FR and 95% CI were estimated in a Poisson regression with adjustment for age, gender, ethnicity, current smoking status, and packyears.

All other haplotype alleles were used as reference for comparison in a Poisson regression.

Hap2, Hap4, and others of LIG1 were used as reference for comparison in a Poisson regression to compare the effect of Hap1 and Hap3 in LIG1.

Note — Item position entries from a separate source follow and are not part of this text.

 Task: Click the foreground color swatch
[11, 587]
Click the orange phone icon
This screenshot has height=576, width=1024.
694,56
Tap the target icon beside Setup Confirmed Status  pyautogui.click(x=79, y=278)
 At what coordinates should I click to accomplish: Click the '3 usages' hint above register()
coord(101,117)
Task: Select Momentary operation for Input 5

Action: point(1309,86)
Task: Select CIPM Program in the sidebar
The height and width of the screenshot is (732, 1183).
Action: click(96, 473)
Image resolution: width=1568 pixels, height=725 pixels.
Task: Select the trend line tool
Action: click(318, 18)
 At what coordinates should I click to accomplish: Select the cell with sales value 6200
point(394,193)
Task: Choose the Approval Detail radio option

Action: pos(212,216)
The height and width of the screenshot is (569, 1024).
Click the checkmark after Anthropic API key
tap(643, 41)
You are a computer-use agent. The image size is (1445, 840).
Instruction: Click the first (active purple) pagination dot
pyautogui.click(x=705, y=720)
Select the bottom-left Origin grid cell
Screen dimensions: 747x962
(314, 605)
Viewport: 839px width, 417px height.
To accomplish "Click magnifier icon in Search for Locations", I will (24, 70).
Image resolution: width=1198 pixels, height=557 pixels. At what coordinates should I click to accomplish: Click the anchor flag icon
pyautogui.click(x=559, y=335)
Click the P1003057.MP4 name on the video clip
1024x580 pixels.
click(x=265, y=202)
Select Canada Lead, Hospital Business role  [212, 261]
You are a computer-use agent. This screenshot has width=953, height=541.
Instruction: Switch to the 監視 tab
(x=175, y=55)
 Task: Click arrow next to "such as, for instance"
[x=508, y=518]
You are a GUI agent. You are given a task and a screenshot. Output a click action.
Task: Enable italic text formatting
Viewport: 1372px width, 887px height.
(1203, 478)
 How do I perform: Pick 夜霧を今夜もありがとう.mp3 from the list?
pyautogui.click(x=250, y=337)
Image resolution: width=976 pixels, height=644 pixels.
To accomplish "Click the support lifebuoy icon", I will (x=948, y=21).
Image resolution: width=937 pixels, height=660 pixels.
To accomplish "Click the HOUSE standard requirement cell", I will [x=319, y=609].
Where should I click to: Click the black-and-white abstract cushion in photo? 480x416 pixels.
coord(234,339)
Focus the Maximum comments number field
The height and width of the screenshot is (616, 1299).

Genotype – expression correlation for LIG1, TP53, and BIK

Characterization of the LD for SNPs located 500kb surrounding each of the top three SNPs using the 1000 Genome Pilot1 CEU population identified 60 SNPs that have high LD (r2 > 0.8) with these three SNPs. Interestingly, all 60 SNPs locate within the expanded regions of the three candidate genes (Supplementary Figure1B – 1D, available online), suggesting that it is unlikely that the association seen for these three SNPs is due to long-range LD with functional SNPs located further away from these candidate regions. The functional potential for these SNPs was assessed by searching the FuncPred: Functional SNP Prediction module of SNPinfo Web Server (30). No known nonsynonymous SNPs from the genes in the four candidate regions were identified to be in high LD with these SNPs. However, 13 of the 60 SNPs were predicted either to affect the binding of transcription factors or microRNAs or to locate in an exonic splicing enhancer or silencer element (Supplementary Table 3, available online). Specifically, seven SNPs surrounding the transcription start site of LIG1 that are in high LD with rs3730859 (r2 > 0.93) were predicted to affect the binding of transcription factors.

Thus, we examined whether the top three SNPs could in cis affect the expression of LIG1, TP53, and BIK in NHBECs. The expression of LIG1, TP53, and BIK was highly correlated in NHBECs with Spearman correlation coefficients from 0.60 to 0.75 (P values <0.0001; not shown). As a control, the expression of PLA2G4C which resides in the same haplotype block and directly upstream of LIG1 had no or weak correlation with the expression of LIG1 and the other genes (Spearman correlation coefficients from 0.16 to 0.42, not shown). Genotype – expression correlation analysis found strong associations between rs3730859 and LIG1, between rs1641511 and TP53, and between rs1883264 and BIK (Table 4). The most striking difference was observed for rs3730859 with the variant homozygotes associated with a 74% reduction of LIG1 expression compared with the wild homozygotes (P=0.002). In addition, as expected, the genotype expression correlation is more significant for LIG1 using PCNA as the endogenous control compared with β-actin because LIG1 expression is cell cycle regulated (31). The genotype expression correlation for TP53 has comparable results between PCNA and β-actin, a gene whose expression during the cell cycle is influenced by the presence of DNA damage. BIK expression is not cell cycle related and as such the significant genotype expression correlation was identified using β-actin as the endogenous control. More importantly, the repressive effect of current smoking status on BIK expression (32) can only be confirmed with β-actin as the endogenous control (36% reduction in current smokers, P=0.048, Leng unpublished), supporting the use of β-actin for the relative quantification of BIK expression. No association between SNPs and PLA2G4C was identified (not shown).These results suggest that SNPs associated with methylation index could in cis affect the expression of LIG1, TP53, and BIK.

Table 4.

Association of genotype and gene expression *

Gene SNP Genotype n Gene expression 1 Gene expression 2 §

Mean ± SD P values Mean ± SD P values
LIG1 Rs3730859 G/G 17 1.00 ± 0.86 0.002 1.00 ± 0.86 0.05
G/A 31 0.70 ± 0.68 0.88 ± 1.06
A/A 11 0.26 ± 0.30 0.43 ± 0.54
TP53 Rs1641511 A/A 19 1.00 ± 0.81 0.01 1.00 ± 0.81 0.02
A/G + G/G 39 (6) 0.60 ± 0.53 0.61 ± 0.35
BIK Rs1883264 G/G 42 1.00 ± 0.87 0.36 1.00 ± 0.75 0.04
G/C + C/C 17 (1) 0.86 ± 0.92 0.62 ± 0.31
*

Logrithm transformed LIG1 expression was compared across rs3730859 genotypes using the one way ANOVA. A dominant model that combines variant homozygotes and heterozygotes was applied for rs1641511 and rs1883264 and the difference between the two genotype groups was compared using the student t test.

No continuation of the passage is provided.